SOURCE MATERIAL Start Marker

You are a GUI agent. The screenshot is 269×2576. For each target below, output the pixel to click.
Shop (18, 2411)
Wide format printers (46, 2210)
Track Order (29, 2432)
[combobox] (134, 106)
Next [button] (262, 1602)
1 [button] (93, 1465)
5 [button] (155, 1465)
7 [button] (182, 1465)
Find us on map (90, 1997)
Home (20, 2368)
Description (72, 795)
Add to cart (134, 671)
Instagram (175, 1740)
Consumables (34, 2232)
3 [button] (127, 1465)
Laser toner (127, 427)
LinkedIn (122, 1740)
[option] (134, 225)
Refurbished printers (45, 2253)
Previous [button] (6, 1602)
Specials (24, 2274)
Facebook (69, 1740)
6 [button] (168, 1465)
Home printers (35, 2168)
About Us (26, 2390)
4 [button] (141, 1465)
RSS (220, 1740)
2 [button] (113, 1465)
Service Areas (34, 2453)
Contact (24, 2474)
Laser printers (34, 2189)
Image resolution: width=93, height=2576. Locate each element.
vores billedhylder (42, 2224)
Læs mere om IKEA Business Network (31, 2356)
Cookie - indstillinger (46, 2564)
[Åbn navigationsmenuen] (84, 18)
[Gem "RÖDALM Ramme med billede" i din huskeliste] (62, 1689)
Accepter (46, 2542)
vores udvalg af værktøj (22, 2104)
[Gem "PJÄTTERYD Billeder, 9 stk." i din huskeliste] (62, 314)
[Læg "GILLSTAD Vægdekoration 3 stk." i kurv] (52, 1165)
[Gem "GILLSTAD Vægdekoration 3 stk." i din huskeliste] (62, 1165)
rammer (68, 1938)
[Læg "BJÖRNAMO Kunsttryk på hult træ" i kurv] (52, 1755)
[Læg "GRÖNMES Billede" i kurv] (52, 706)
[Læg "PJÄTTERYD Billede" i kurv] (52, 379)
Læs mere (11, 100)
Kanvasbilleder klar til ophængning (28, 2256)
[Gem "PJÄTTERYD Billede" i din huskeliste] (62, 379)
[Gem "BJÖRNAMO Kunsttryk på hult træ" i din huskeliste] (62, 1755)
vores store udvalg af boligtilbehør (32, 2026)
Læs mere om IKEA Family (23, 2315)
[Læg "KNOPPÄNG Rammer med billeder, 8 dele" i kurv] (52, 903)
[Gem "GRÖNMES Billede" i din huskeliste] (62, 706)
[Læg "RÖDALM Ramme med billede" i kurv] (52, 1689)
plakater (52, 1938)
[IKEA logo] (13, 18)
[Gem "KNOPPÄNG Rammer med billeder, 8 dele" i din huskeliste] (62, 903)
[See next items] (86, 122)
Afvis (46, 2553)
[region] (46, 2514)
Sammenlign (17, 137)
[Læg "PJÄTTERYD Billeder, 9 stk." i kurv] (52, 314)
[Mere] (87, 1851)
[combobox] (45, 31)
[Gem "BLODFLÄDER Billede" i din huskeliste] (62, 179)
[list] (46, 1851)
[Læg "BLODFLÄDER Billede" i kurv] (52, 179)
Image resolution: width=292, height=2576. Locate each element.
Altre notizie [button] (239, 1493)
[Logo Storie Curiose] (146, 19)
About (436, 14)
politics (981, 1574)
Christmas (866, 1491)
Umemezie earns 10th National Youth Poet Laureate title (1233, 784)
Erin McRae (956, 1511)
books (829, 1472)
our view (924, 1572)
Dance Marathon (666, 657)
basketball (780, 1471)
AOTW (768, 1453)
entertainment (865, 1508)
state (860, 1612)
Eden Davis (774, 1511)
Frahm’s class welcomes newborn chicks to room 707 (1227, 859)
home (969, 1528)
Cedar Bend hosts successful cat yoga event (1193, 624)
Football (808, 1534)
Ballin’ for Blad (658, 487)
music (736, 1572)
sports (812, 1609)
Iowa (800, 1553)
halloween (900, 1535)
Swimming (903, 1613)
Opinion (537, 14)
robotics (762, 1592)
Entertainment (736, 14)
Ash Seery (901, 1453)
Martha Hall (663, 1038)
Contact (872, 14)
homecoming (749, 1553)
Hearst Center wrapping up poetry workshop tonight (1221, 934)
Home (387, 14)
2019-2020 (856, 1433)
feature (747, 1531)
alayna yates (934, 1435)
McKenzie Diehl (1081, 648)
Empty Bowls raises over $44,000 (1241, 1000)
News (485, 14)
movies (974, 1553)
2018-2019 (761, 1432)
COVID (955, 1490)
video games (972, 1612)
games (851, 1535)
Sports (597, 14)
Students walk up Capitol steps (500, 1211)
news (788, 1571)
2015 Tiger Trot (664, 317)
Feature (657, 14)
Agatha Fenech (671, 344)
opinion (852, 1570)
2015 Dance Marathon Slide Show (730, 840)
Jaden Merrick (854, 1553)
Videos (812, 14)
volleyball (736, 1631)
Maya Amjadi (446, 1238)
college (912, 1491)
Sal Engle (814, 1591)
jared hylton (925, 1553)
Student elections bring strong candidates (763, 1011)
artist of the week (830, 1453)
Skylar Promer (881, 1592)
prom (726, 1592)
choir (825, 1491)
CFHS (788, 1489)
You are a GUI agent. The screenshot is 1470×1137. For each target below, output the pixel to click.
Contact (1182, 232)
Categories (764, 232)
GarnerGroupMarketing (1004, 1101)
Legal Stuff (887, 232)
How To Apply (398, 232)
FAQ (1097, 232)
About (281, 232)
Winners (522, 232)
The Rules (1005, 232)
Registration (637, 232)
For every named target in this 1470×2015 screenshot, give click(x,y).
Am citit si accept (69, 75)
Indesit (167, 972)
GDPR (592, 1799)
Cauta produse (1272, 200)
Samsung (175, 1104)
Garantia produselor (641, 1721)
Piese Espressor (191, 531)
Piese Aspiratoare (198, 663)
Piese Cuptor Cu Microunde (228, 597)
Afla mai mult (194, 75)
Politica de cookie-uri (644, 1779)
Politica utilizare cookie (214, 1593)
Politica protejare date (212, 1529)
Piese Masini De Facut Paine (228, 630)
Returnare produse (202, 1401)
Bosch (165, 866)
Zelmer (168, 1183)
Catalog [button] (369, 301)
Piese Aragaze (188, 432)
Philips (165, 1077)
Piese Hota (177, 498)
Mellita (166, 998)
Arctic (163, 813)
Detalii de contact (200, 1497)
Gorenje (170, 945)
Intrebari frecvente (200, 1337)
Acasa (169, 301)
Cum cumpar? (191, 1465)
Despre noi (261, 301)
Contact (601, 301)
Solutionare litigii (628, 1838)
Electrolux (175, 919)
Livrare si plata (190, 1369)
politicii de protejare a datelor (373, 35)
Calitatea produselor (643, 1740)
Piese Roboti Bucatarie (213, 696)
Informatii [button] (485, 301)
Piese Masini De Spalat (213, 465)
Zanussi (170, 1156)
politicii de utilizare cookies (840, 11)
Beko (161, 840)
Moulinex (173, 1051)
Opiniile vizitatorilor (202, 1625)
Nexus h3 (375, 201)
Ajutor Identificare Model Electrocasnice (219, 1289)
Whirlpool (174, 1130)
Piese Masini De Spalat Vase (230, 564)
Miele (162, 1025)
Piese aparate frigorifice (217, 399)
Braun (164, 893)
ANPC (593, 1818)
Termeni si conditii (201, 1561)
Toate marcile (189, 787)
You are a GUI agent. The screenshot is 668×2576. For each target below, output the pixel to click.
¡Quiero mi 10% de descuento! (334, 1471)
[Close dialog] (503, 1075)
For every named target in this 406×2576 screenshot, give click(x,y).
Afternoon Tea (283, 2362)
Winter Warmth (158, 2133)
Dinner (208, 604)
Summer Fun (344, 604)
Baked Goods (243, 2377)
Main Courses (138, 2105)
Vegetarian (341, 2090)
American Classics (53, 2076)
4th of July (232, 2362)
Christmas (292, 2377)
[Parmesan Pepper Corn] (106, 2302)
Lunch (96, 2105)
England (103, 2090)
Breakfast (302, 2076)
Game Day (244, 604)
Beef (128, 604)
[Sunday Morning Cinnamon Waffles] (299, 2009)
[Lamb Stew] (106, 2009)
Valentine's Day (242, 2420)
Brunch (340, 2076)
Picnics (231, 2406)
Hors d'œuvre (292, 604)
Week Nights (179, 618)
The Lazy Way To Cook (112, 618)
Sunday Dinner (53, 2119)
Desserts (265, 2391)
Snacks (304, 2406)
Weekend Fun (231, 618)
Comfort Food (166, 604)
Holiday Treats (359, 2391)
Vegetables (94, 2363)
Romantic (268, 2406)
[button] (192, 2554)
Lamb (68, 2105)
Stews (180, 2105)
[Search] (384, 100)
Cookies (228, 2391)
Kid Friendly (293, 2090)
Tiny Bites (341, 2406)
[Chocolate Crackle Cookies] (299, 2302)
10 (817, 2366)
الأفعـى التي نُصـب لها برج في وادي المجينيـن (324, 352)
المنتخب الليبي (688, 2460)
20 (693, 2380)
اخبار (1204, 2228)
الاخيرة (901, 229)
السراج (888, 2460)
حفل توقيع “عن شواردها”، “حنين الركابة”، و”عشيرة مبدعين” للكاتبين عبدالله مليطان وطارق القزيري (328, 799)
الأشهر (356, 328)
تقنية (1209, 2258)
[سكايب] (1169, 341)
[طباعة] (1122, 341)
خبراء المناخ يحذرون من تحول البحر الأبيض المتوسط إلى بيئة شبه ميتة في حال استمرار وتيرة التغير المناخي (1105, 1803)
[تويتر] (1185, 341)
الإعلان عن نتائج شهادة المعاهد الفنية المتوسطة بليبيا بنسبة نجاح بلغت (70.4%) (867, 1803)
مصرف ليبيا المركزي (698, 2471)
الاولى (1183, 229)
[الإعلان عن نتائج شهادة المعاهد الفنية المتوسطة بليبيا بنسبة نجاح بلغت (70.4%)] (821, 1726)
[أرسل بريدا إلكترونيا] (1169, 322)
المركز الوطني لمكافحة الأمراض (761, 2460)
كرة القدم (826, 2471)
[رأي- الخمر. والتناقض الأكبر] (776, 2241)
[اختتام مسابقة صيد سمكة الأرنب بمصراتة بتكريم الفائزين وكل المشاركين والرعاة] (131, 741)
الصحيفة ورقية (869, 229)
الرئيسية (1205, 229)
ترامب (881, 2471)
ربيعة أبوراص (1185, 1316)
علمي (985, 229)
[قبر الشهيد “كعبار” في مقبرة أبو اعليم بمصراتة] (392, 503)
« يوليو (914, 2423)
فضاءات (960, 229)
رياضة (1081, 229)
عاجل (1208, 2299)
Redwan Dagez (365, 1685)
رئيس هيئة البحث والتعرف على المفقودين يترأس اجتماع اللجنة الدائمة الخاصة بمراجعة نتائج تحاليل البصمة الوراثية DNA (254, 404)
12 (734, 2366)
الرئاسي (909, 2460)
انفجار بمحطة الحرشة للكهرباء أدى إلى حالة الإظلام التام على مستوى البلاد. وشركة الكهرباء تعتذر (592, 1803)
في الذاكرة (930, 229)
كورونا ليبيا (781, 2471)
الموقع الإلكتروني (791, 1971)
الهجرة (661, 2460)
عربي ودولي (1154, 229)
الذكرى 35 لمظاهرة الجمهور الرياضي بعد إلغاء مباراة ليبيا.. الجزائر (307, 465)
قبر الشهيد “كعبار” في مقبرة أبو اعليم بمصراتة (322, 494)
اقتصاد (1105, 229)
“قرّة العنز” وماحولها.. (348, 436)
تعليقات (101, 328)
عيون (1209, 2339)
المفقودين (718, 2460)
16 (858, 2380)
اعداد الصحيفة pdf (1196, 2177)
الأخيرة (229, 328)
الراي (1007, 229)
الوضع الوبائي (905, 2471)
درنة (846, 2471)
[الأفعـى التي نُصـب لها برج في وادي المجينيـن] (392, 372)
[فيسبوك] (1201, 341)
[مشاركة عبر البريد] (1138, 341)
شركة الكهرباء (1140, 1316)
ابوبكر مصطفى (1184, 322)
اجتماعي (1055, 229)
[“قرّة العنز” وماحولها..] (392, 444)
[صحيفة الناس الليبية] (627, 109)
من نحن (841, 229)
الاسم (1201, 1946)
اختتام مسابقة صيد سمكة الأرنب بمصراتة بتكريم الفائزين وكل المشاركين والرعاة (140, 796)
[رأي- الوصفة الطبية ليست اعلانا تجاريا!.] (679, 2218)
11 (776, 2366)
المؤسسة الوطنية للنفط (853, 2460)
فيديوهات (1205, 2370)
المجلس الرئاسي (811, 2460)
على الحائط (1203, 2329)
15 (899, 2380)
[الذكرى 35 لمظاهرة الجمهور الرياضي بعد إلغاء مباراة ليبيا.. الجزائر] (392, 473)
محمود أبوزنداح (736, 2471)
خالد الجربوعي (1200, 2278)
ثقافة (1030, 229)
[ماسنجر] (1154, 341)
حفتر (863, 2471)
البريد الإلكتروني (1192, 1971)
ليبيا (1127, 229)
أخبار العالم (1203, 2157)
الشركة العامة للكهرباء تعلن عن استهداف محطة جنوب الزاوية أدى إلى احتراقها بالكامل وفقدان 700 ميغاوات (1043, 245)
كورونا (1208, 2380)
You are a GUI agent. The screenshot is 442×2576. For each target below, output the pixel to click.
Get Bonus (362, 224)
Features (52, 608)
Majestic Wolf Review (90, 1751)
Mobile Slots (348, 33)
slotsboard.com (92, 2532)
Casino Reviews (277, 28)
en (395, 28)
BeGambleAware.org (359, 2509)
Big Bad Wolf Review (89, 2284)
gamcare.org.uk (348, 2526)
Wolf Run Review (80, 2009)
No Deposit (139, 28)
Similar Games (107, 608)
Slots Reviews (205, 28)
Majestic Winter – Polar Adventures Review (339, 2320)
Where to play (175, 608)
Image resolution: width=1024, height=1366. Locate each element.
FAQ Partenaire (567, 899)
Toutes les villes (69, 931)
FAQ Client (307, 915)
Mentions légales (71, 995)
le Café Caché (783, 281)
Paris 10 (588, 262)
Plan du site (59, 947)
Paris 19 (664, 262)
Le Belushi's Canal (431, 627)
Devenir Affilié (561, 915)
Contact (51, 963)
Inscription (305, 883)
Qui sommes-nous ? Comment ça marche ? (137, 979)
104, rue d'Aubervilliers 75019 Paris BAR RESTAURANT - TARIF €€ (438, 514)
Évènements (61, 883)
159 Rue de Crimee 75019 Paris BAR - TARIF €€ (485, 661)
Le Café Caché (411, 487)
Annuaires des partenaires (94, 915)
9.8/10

SOURCE MATERIAL End Marker

• [TASK BRIEF]:
Give again exactly, and only, the lines above starting at the one with "video games (972, 1612)" and ending at the one with "Calitatea produselor (643, 1740)".

• [FINAL ANSWER]:
video games (972, 1612)
games (851, 1535)
Sports (597, 14)
Students walk up Capitol steps (500, 1211)
news (788, 1571)
2015 Tiger Trot (664, 317)
Feature (657, 14)
Agatha Fenech (671, 344)
opinion (852, 1570)
2015 Dance Marathon Slide Show (730, 840)
Jaden Merrick (854, 1553)
Videos (812, 14)
volleyball (736, 1631)
Maya Amjadi (446, 1238)
college (912, 1491)
Sal Engle (814, 1591)
jared hylton (925, 1553)
Student elections bring strong candidates (763, 1011)
artist of the week (830, 1453)
Skylar Promer (881, 1592)
prom (726, 1592)
choir (825, 1491)
CFHS (788, 1489)
You are a GUI agent. The screenshot is 1470×1137. For each target below, output the pixel to click.
Contact (1182, 232)
Categories (764, 232)
GarnerGroupMarketing (1004, 1101)
Legal Stuff (887, 232)
How To Apply (398, 232)
FAQ (1097, 232)
About (281, 232)
Winners (522, 232)
The Rules (1005, 232)
Registration (637, 232)
For every named target in this 1470×2015 screenshot, give click(x,y).
Am citit si accept (69, 75)
Indesit (167, 972)
GDPR (592, 1799)
Cauta produse (1272, 200)
Samsung (175, 1104)
Garantia produselor (641, 1721)
Piese Espressor (191, 531)
Piese Aspiratoare (198, 663)
Piese Cuptor Cu Microunde (228, 597)
Afla mai mult (194, 75)
Politica de cookie-uri (644, 1779)
Politica utilizare cookie (214, 1593)
Politica protejare date (212, 1529)
Piese Masini De Facut Paine (228, 630)
Returnare produse (202, 1401)
Bosch (165, 866)
Zelmer (168, 1183)
Catalog [button] (369, 301)
Piese Aragaze (188, 432)
Philips (165, 1077)
Piese Hota (177, 498)
Mellita (166, 998)
Arctic (163, 813)
Detalii de contact (200, 1497)
Gorenje (170, 945)
Intrebari frecvente (200, 1337)
Acasa (169, 301)
Cum cumpar? (191, 1465)
Despre noi (261, 301)
Contact (601, 301)
Solutionare litigii (628, 1838)
Electrolux (175, 919)
Livrare si plata (190, 1369)
politicii de protejare a datelor (373, 35)
Calitatea produselor (643, 1740)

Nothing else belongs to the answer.